BAB IV HASIL DAN PEMBAHASAN
A. Perhitungan
Rumus :
a. Larutan uji Jarak yang ditempuh eluen = 10 cm Jarak noda sampel = 1 cm
= 1cm/10cm = 0,1 cm b. Larutan baku Jarak yang ditempuh eluen =10 cm Jarak noda sampel = 2 cm
= 2cm/ 10 cm = 0,2 cm
B. Hasil pemeriksaan
Berdasarkan perhitungan diatas, Nilai Rf yang diperoleh dari larutan sampel sari buah dan Larutan baku Metanil Yellow adalah berbeda, sehingga diperoleh hasil negatif untuk pemeriksaan Metanil Yellow dalam sampel sari buah.
Hasil
dikatakan positif jika nilai Rf larutan uji sama dengan nilai Rf larutan baku.
C. Pembahasan
Penentuan mutu dan bahan makanan pada umumnya sangat bergantung pada beberapa faktor diantaranya cita rasa, warna, tekstur, dan nilai gizinya. Faktor
warna tampil lebih dahulu dan kadang-kadang sangat menentukan. Suatu bahan yang dinilai bergizi, enak, dan teksturnya sangat baik tidak akan dimakan apabila memiliki warna yang tidak sedap dipandang atau memberi kesan menyimpang dari warna yang seharusnnya. Selain sebagai faktor yang ikut menentukan mutu, warna juga dapat digunakan sebagai indikator kesegaran atau kematangan. Sari buah dengan warna yang mencolok dan indah, dikhawatirkan menggunakan zat pewarna tekstil dan pewarna kulit. Bila itu terjadi, sangat membahayakan kesehatan pemakainya, karena zat pewarna tekstil mengandung residu logam berat yang dapat merusak organ hati dan ginjal. Oleh sebab itu, sedapat mungkin hindari mengkonsumsi bahan makanan yang mengandung zat warna sintetik. Untuk mencegah terjadinya gangguan kesehatan akibat penggunaan zat warna alami misalnya daun suji (pewarna hijau) atau zat sintetik yang dibeli di apotek tertentu yang telah disahkan oleh Depkes. RI. Untuk mengetahui kandungan pewarna makanan baik atau tidak dapat dilakukan pemeriksaan dengan metode Kromatografi Lapis Tipis. Pada praktikum kali ini, dilakukan pengujian menggunakan metode kromatografi lapis tipis terhadap sampel sari buah. Sampel sari buah diasamkan sedikit dengan asam asetat glacial 6 % dan dimasukan benang wol bebas lemak. Kemudian digambarkan garis pembatas pada lempengan.
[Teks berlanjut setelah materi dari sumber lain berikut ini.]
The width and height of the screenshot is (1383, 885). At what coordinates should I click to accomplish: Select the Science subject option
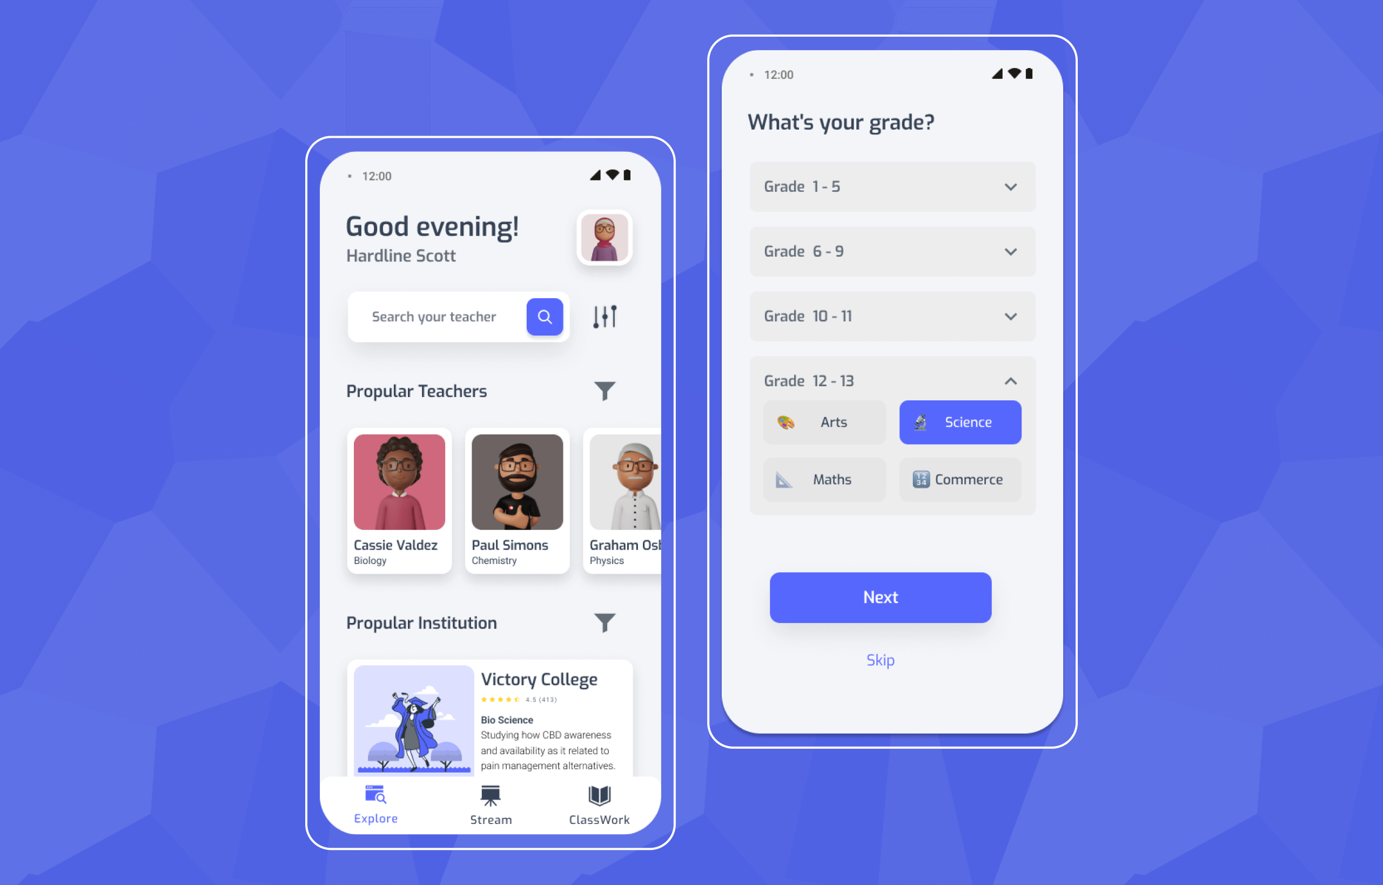coord(960,421)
Panjang lempengan yang digunakan adalah 12 cm. Diberi garis yang berjarak 1 cm dari dasar lempengan, Sedangkan untuk bagian atas lempengan juga diberi garis yang berjarak 1 cm. Setelah diberi garis, ditetesi atau ditempeli sampel dan larutan standar pada garis bawah lempengan. Penetesan atau penotolan sampel dinamakan dengan pembuatan noda. Pembuatan noda sebaikanya menggunakan micropipet agar noda yang dibuat memiliki diameter yang sesuai dengan diameter titik pada garis. Setelah dilakukan pembuatan noda, dimasukkan lempengan kedalam wadah chamber yang telah berisi larutan standar dimana batas pencelupannya adalah ketika permukaan larutan sejajar dengan garis bawah lempengan. Setelah dihitung, jarak yang ditempuh antara sampel terhadap pelarutan dapat dinyatakan sebagai Rf. Rf atau Retardation Factor merupakan parameter berapa jauh zat yang akan dipisahkan bergerak dibandingkan dengan gerakan dari fase mobile pada waktu yang sama.
Dari hasil praktikum yang kami lakukan, hasil Rf dari larutan sari buah menunjukan bahwa hasil pemeriksaan adalah negatif. Pemeriksaan dinyatakan positif apabila Rf antara larutan baku metanil Yellow dan lautan sampel sari buah mempunyai nilai yang sama.
BAB V PENUTUP
A. Kesimpulan
Berdasarkan praktikum yang dilakukan maka dapat disimpulkan bahwa Sampel Sari buah dinyatakan negatif atau tidak mengandung zat Metanil Yellow.
B. Saran
Metanil yellow sebaiknya tidak digunakan sebagai pewarna makanan atau minuman karena dapat menyebabkan penyakit bagi tubuh manusia.